OBJECTIF VISÉ: Rédigez la suite du texte sur les réactions de la presse bretonne à la mort de Mao Zedong, en reprenant juste après sa dernière phrase.

TEXTE DE LECTURE:
◇ ◇ ◇ ◇ ◇

La mort d'un Mao-nument

En 1949, Mao Zedong s'empare du pouvoir en Chine. Pendant près de 30 ans, il façonne la jeune République populaire, tant par la force des mots que celle des armes. Ceux qui s'opposent sont en effet durement réprimés, comme lors de la « Révolution culturelle » enclenchée en 1966. Mais, bien contesté en Chine et, encore plus, dans le monde, Mao Zedong est unanimement reconnu comme un chef d'Etat emblématique.

Mao travaillant. Carte postale. Collection partiuclière.

À l’annonce de sa mort en septembre 1976, les réactions de la presse bretonne sont à cet égard ambivalentes. Les observateurs, s'ils condamnent les méthodes du régime, reconnaissent le charisme du chef d’Etat. L’exemple du quotidien rennais Ouest-France est d'autant plus éclairant qu'il émane d'un journal dont la ligne éditoriale se rapproche de la « démocratie chrétienne », qui diverge singulièrement de la pensée maoïste. Un journaliste estime ainsi que :

« La vie de Mao Zedong appartient désormais à la légende. Chacune de ses étapes constitue, pour 800 millions de Chinois soumis depuis des années à un endoctrinement frénétique, comme un chapitre du catéchisme. »1

Un de ses homologues de La Liberté du Morbihan affirme de son côté qu’« avec lui disparaît un géant de l’Histoire et l’un des derniers ‘‘grands hommes ’’ du demi-siècle dernier ».

◇ ◇ ◇ ◇ ◇

DONNÉES FOURNIES:
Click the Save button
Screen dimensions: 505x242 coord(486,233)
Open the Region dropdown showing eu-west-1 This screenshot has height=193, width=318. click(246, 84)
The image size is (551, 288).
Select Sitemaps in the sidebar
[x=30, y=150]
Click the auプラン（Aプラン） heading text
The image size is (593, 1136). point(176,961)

◇ ◇ ◇ ◇ ◇

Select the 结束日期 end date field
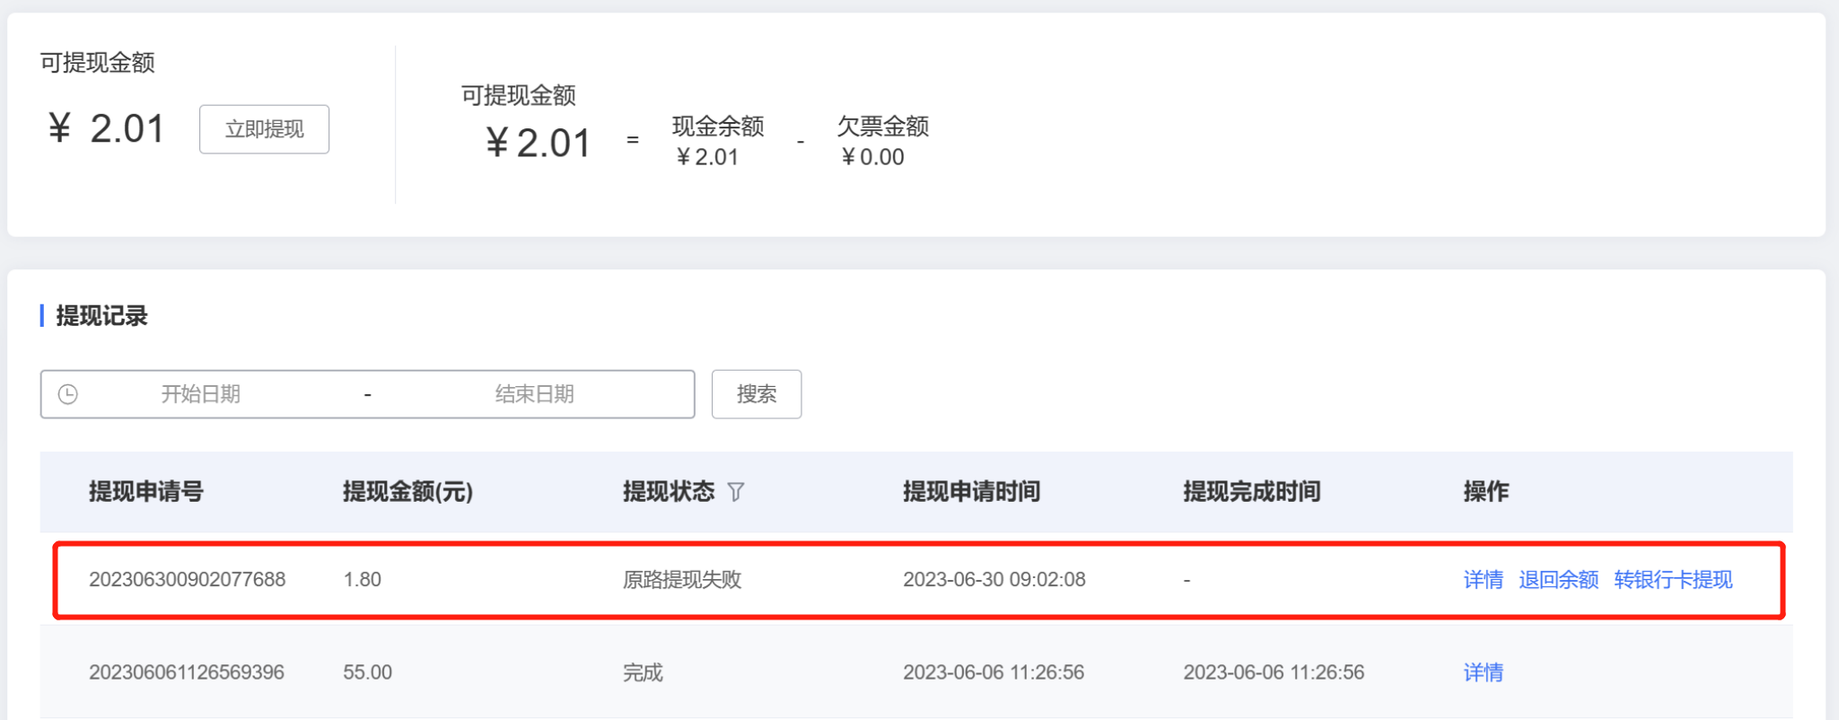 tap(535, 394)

◇ ◇ ◇ ◇ ◇

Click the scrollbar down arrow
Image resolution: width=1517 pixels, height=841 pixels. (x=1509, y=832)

◇ ◇ ◇ ◇ ◇

RÉSULTAT OBTENU:
Ces réactions complexes n’ont finalement rien de surprenantes tant elles semblent découler des relations franco-chinoises initiées par C. de Gaulle, premier dirigeant occidental à reconnaître la République populaire en 1964. Ce geste diplomatique conduit les deux nations à développer des rapports privilégiés qui entraînent, par exemple, l’accueil d’étudiants chinois à Rennes à partir de 1965. Impossible de ne pas y voir non plus une conséquence de la séduction que le maoïsme a pu exercer sur de nombreux jeune Français dans les années 1960.

Aux yeux du monde Mao Zedong incarne la République populaire, à tel point que de nombreux observateurs s’interrogent sur l’avenir de la Chine à la suite de son décès. La Liberté du Morbihan résume parfaitement ces réflexions. A en croire ce journal, « la plupart des spécialistes s’accordent à penser que la disparition de Mao ne devrait pas modifier fondamentalement les options essentielles de la politique chinoise ». En revanche, le journaliste remarque que, sur le

« plan intérieur, les observateurs soulignent à Pékin que la mort de Mao Tsé Toung ne pouvait survenir à un plus mauvais moment pour la Chine. Ils font observer qu’elle arrive en effet après une série de bouleversements politiques majeurs survenus après le décès de Chou En Lai qui avait dirigé l’exécutif chinois pendant 26 ans, de 1949 à 1976, et de catastrophes naturelles – une série de séismes violents – désastreux pour l’économie d’un pays aux ressources immenses, mais encore en voie de développement »2.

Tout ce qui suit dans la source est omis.